_Extrait fourni_:
────────────────

Le Régime se meurt

Chronique d'une fin de RégimeFronde de l'UDF contre le budget 2006 ; chahut indescriptible à la réunion du PS à Paris, le 25 octobre ; tension accrue entre le ministre de l'Intérieur et Chirac-Villepin ; non-lieu dans l'affaire des frais de bouche des Chirac. Tels sont les derniers rebondissements de la crise du système politique de la Ve République agonisante, dont les représentants politiques sont massivement rejetés par les Français, qui sont 70 % à ne plus leur accorder leur confiance, selon ce qu'indiquent les derniers sondages.A cette crise du sommet répond la résistance de la population laborieuse, salariés du public et du privé, mal-logés, chômeurs, retraités : plus d'un million de personnes dans la rue, le 4 octobre, dans une journée d'action pourtant sans objectif et répétant ces " temps forts " de 24 heures ; grève d'une combativité éclatante à la SNCM ; Marseille au bord de la grève générale (traminots, port autonome, etc). Autant de signes annonciateurs de la lutte prochaine qui se prépare dans ce pays, envers la politique des directions syndicales qui, on l'a encore vu à la SNCM, assurent la protection rapprochée de ce Régime qui ne tient qu'à un fil.

────────────────

_Question_:
D'après l'extrait :
(a) Quelle part des Français ne fait plus confiance aux représentants politiques, selon les derniers sondages ?
(b) Combien de personnes sont descendues dans la rue le 4 octobre ?
(c) À quelle date s'est tenue la réunion du PS à Paris ?
Seul l'extrait sert de source.

────────────────

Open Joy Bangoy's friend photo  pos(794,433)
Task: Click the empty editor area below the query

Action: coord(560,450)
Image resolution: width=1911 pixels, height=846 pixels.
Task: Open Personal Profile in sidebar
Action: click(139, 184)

────────────────

_Réponse_:
(a) 70 %.
(b) Plus d'un million.
(c) Le 25 octobre.